Stored records:
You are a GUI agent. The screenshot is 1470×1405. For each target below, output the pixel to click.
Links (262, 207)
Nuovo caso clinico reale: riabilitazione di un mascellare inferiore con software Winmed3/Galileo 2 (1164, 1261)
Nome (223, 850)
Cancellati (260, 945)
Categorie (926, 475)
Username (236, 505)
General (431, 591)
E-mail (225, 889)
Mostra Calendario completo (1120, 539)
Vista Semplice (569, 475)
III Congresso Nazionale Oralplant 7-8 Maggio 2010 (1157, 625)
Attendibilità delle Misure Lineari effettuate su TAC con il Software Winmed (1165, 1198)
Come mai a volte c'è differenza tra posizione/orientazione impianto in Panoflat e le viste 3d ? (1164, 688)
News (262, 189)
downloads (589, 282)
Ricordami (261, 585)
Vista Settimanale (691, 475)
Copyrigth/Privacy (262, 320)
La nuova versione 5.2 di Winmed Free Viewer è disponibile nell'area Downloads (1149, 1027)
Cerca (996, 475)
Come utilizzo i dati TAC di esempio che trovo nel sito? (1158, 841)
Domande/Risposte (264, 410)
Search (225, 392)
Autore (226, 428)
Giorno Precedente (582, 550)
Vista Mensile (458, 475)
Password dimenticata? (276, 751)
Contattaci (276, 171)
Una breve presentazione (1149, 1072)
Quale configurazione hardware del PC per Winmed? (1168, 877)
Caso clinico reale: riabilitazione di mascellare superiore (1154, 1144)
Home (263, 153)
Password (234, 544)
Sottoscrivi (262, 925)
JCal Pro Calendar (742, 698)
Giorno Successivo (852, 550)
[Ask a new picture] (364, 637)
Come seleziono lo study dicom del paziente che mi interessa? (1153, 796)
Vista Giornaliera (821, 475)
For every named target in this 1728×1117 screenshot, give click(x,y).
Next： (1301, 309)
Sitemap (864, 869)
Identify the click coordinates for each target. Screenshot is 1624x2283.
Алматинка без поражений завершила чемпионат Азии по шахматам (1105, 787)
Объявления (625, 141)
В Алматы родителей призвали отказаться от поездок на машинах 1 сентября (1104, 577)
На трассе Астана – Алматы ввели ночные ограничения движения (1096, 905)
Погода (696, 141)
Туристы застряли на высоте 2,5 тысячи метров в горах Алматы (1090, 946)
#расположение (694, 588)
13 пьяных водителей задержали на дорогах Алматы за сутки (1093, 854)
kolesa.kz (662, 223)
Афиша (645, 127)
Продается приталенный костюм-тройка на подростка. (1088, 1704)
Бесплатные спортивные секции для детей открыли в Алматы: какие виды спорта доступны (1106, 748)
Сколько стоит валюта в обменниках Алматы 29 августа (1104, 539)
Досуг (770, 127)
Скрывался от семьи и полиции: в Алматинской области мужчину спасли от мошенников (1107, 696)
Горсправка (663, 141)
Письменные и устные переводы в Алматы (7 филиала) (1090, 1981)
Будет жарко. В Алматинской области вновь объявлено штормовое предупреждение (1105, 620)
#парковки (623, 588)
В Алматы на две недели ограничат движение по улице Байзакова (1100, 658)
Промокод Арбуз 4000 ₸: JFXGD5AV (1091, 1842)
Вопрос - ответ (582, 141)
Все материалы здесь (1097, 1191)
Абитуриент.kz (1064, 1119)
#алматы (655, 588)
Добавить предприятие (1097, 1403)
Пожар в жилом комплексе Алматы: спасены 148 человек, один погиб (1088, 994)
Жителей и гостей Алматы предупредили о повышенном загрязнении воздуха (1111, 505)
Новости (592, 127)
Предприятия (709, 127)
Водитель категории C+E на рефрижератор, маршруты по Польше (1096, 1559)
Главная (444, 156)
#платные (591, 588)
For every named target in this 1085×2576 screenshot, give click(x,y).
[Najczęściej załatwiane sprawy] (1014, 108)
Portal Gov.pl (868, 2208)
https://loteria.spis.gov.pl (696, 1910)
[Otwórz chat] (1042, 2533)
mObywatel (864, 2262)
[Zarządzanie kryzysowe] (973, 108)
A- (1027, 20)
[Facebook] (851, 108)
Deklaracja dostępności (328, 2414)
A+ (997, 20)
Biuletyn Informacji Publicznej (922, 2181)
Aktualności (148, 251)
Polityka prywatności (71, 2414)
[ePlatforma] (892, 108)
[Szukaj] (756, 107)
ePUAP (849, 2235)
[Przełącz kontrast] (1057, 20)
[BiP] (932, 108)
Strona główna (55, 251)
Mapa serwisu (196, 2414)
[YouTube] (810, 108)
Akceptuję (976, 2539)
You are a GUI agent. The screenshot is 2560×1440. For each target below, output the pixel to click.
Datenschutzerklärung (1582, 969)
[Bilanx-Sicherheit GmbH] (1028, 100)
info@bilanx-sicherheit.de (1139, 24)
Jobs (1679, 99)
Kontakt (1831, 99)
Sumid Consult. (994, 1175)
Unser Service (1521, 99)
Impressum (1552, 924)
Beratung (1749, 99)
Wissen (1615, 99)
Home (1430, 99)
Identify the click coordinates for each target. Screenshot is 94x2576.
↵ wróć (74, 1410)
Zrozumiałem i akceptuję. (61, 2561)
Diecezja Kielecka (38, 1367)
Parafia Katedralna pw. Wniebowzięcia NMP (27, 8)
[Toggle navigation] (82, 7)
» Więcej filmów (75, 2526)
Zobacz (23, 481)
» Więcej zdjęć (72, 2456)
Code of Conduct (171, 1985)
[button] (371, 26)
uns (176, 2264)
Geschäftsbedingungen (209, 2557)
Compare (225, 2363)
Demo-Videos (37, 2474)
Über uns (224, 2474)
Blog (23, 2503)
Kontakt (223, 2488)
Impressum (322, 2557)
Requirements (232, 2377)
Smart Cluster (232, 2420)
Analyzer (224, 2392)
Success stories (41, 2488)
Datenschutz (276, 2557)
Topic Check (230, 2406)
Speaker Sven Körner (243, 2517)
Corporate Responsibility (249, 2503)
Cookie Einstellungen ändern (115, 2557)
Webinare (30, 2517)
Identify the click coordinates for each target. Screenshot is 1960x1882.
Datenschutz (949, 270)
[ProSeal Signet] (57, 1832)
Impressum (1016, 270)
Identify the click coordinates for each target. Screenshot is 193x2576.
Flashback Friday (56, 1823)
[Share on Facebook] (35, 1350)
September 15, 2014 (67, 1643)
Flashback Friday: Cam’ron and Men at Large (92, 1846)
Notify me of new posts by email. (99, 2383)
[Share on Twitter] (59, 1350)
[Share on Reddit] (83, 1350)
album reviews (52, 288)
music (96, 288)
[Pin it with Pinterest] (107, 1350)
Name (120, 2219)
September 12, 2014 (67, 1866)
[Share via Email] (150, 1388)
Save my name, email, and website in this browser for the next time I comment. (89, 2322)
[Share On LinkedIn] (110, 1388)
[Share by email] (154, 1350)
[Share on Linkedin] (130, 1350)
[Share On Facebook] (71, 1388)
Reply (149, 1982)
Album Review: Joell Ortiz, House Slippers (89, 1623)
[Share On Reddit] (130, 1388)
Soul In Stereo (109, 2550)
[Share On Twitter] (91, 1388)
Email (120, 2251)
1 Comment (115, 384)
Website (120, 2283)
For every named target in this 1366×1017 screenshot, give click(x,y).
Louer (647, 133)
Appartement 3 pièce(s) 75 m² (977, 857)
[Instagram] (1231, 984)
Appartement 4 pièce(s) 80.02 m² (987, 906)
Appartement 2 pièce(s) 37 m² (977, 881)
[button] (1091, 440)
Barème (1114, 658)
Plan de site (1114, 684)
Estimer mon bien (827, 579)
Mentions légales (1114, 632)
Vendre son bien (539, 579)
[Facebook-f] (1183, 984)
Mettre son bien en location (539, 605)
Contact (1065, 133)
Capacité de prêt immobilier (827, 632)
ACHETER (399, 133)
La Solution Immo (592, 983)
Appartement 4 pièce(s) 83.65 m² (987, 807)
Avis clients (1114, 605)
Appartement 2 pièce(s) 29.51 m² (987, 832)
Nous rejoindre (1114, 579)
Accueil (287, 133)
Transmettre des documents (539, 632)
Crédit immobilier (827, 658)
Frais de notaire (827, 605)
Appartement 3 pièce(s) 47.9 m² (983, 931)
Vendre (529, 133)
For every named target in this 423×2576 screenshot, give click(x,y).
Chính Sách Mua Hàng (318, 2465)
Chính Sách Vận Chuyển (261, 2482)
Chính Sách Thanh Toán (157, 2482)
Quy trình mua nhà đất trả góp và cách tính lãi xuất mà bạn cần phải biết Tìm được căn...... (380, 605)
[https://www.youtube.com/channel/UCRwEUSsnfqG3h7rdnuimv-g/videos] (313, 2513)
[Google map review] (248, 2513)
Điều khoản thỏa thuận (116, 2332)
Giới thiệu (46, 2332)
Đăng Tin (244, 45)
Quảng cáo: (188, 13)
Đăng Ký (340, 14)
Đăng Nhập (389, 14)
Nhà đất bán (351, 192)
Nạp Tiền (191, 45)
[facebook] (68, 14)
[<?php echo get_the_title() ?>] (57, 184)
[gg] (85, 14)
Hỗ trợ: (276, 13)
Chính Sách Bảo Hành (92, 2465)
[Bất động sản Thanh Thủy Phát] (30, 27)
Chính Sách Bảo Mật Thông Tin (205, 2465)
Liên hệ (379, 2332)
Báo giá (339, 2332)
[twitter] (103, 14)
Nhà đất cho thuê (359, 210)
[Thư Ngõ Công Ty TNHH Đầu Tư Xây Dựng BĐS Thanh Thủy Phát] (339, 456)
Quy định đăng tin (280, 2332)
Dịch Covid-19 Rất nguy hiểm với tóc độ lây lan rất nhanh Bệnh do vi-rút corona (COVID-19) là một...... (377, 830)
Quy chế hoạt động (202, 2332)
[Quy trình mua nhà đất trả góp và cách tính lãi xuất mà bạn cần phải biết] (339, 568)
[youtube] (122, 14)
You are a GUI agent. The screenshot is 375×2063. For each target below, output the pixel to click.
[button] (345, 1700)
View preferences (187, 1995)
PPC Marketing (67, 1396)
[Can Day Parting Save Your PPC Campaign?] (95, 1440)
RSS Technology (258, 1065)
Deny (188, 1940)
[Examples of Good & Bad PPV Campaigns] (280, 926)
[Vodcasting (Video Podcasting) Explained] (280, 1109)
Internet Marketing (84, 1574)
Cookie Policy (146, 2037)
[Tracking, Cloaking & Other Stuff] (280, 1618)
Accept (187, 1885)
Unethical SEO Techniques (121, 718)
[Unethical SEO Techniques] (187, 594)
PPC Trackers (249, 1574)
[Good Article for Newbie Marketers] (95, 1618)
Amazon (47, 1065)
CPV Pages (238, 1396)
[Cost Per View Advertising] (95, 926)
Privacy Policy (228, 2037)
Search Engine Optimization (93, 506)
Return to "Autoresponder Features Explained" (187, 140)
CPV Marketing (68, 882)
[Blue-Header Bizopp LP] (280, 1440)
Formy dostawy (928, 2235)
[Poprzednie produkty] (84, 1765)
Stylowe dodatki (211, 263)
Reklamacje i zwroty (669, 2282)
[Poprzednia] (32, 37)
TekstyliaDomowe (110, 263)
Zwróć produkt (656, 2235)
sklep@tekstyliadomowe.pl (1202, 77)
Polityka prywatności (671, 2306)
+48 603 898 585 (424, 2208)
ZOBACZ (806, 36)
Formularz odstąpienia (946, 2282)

__WHAT IS EXPECTED__. Look above for the line holding "ACHETER (399, 133)" and the line holding "căn...... (380, 605)". Retype both, and every line between them, word for word and nothing else.

__ANSWER AREA__.
ACHETER (399, 133)
La Solution Immo (592, 983)
Appartement 4 pièce(s) 83.65 m² (987, 807)
Avis clients (1114, 605)
Appartement 2 pièce(s) 29.51 m² (987, 832)
Nous rejoindre (1114, 579)
Accueil (287, 133)
Transmettre des documents (539, 632)
Crédit immobilier (827, 658)
Frais de notaire (827, 605)
Appartement 3 pièce(s) 47.9 m² (983, 931)
Vendre (529, 133)
For every named target in this 423×2576 screenshot, give click(x,y).
Chính Sách Mua Hàng (318, 2465)
Chính Sách Vận Chuyển (261, 2482)
Chính Sách Thanh Toán (157, 2482)
Quy trình mua nhà đất trả góp và cách tính lãi xuất mà bạn cần phải biết Tìm được căn...... (380, 605)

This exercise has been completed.